== Work instruction 1 ==
Summarize the open letter in two sentences.
== Work instruction 2 ==
From the open letter, print the stretch from "In all of my" through "and mental health." word for word.

== Excerpt to read ==

An open letter from MSF clinical psychiatrist Dr Alessandro Barberio, Moria camp, Lesbos, Greece
I have worked for 14 years as a clinical psychiatrist in the Mental Health department of Trieste in Italy. I’m considered an expert on psychiatric emergencies and I work with people who have addiction and psychiatric comorbidities. I treat people who have been victims of human trafficking, I provide mental health support for refugees and people in prison, and advise on protection and social recovery programmes. Over the course of my career, I have gained significant clinical and professional experience in difficult contexts and crisis situations.
In all of my years of medical practice, I have never witnessed such overwhelming numbers of people suffering from serious mental health conditions, as I am witnessing now amongst refugees on the island of Lesbos. The vast majority of people I see are presenting with psychotic symptoms, suicidal thoughts – even attempts at suicide – and are confused. Many are unable to meet or perform even their most basic everyday functions, such as sleeping, eating well, maintaining personal hygiene, and communicating.
Moria camp, in Lesbos, has a maximum capacity of 3,100 people, but is bursting at the seams, with over 9,000 people. A third of them are children, living in appalling conditions, which are contributing to a considerable deterioration of their physical and mental health.
I have never witnessed such overwhelming numbers of people suffering from serious mental health conditions, as I am witnessing now amongst refugees on the island of Lesbos.
The asylum seekers include people who have been subjected to extreme forms of torture and violence, both in their countries of origin and during their journey. They have been severely traumatised, both mentally and physically. In their island prison on Lesbos, they are forced to live in a context that promotes frequent violence in all its forms – including sexual and gender-based violence that affects children and adults. This constant violence serves as a recurrent trigger for the development of severe psychiatric symptoms. The increase in the number of arrivals we’re now seeing on the island, in combination with the disproportionately low departure rate to the mainland, is further exacerbating these conditions and contributes to the growing mental health burden of these people.

== Dataset excerpts ==
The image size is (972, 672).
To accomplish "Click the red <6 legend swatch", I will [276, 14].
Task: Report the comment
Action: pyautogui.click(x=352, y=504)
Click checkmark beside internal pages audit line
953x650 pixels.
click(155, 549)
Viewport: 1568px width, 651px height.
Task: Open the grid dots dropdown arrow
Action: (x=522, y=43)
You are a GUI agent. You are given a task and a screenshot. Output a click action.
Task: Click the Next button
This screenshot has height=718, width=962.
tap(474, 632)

---

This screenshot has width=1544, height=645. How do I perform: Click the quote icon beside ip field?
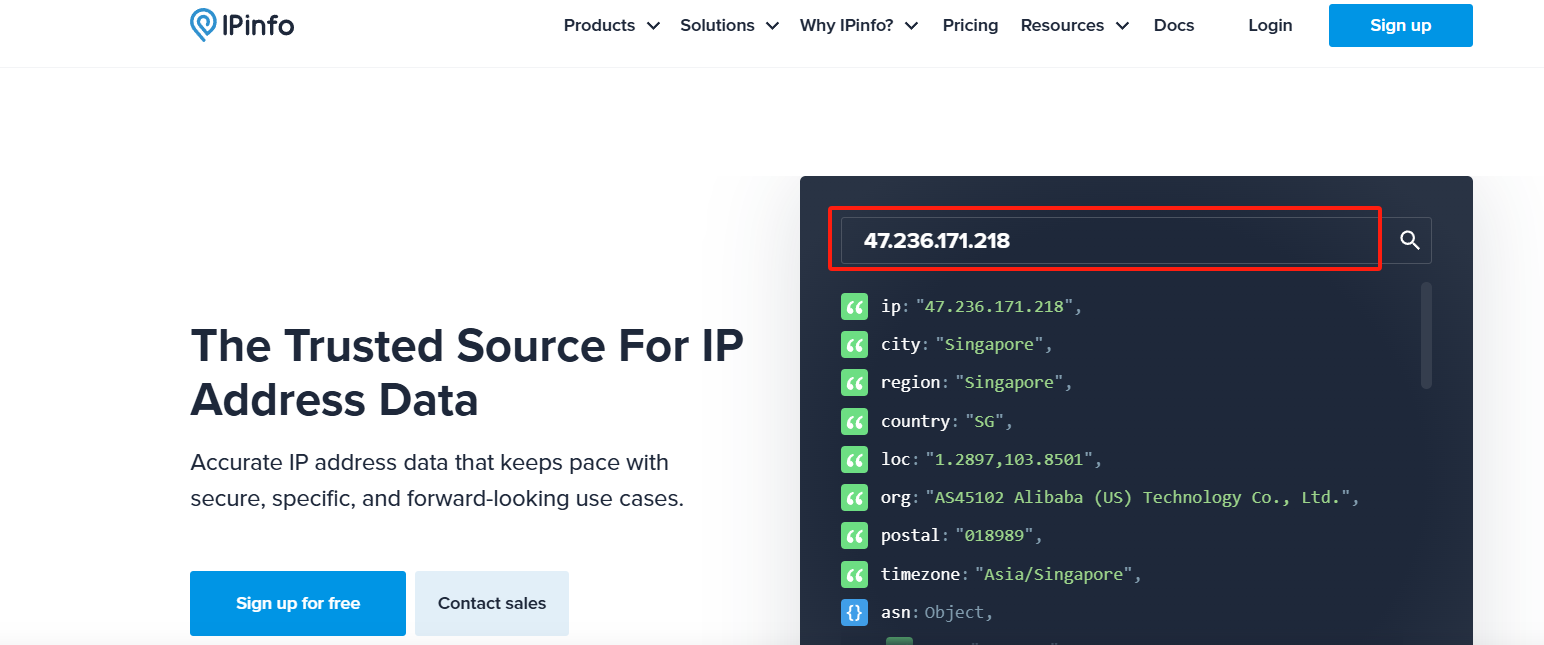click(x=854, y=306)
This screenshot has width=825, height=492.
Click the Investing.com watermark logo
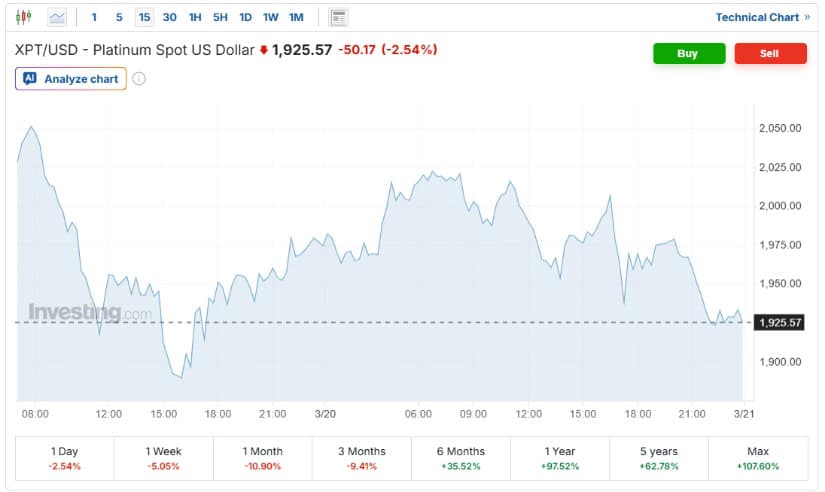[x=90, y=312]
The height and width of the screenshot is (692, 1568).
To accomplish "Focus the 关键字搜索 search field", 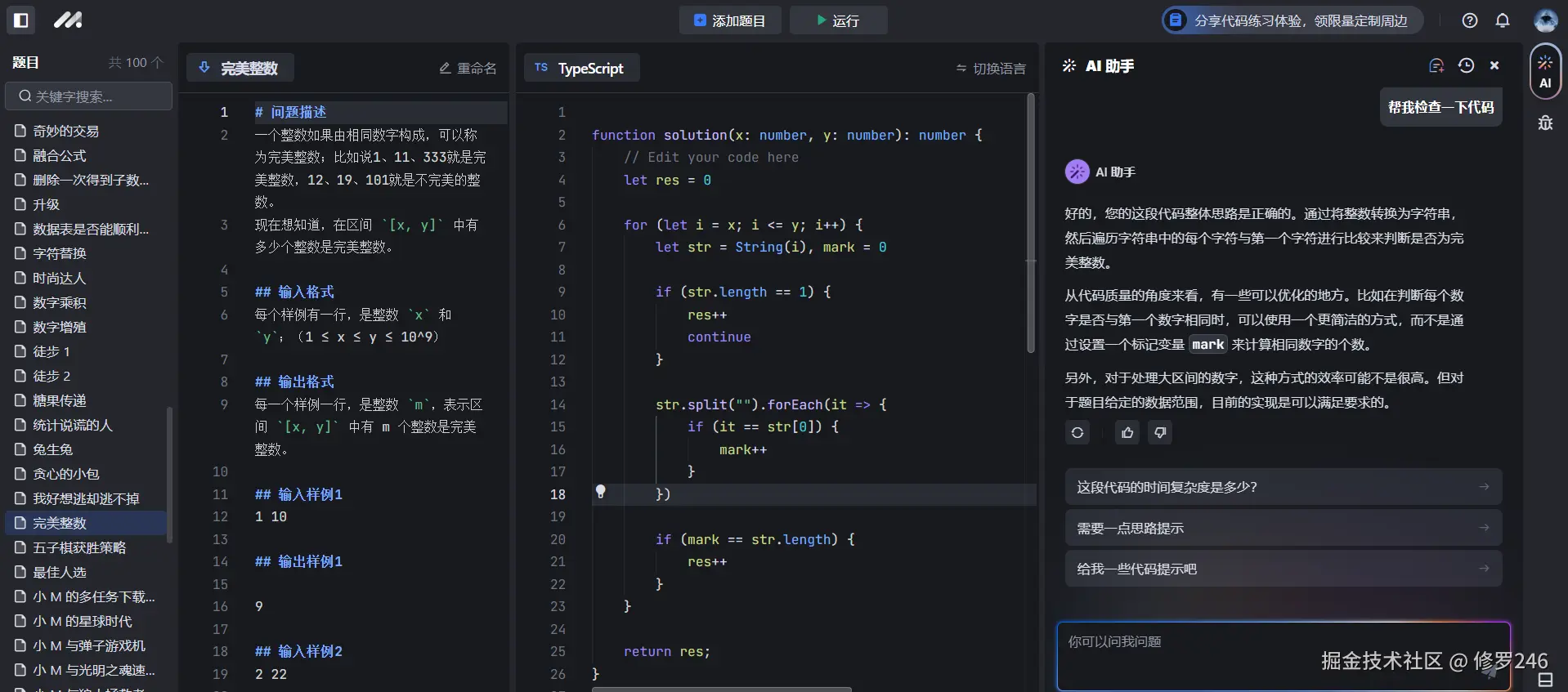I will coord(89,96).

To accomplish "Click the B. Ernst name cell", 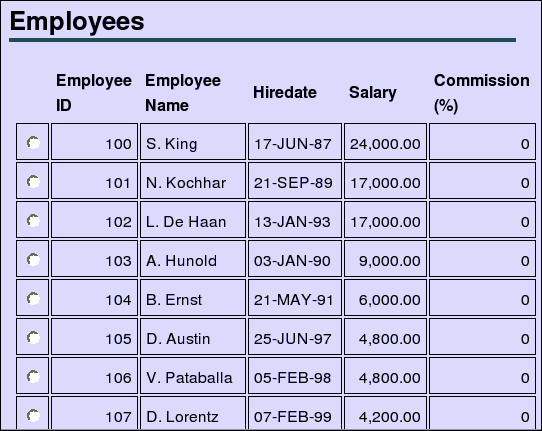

== Response 1 ==
A clinical psychiatrist with 14 years of experience in Trieste writes that he has never seen as many people with serious mental health conditions as he now sees among refugees on Lesbos, many of them showing psychotic symptoms, suicidal thoughts, and confusion. Moria camp, built for 3,100 people, holds over 9,000, and its appalling conditions and constant violence, together with rising arrivals and a low departure rate to the mainland, are worsening residents' physical and mental health.

== Response 2 ==
In all of my years of medical practice, I have never witnessed such overwhelming numbers of people suffering from serious mental health conditions, as I am witnessing now amongst refugees on the island of Lesbos. The vast majority of people I see are presenting with psychotic symptoms, suicidal thoughts – even attempts at suicide – and are confused. Many are unable to meet or perform even their most basic everyday functions, such as sleeping, eating well, maintaining personal hygiene, and communicating.
Moria camp, in Lesbos, has a maximum capacity of 3,100 people, but is bursting at the seams, with over 9,000 people. A third of them are children, living in appalling conditions, which are contributing to a considerable deterioration of their physical and mental health.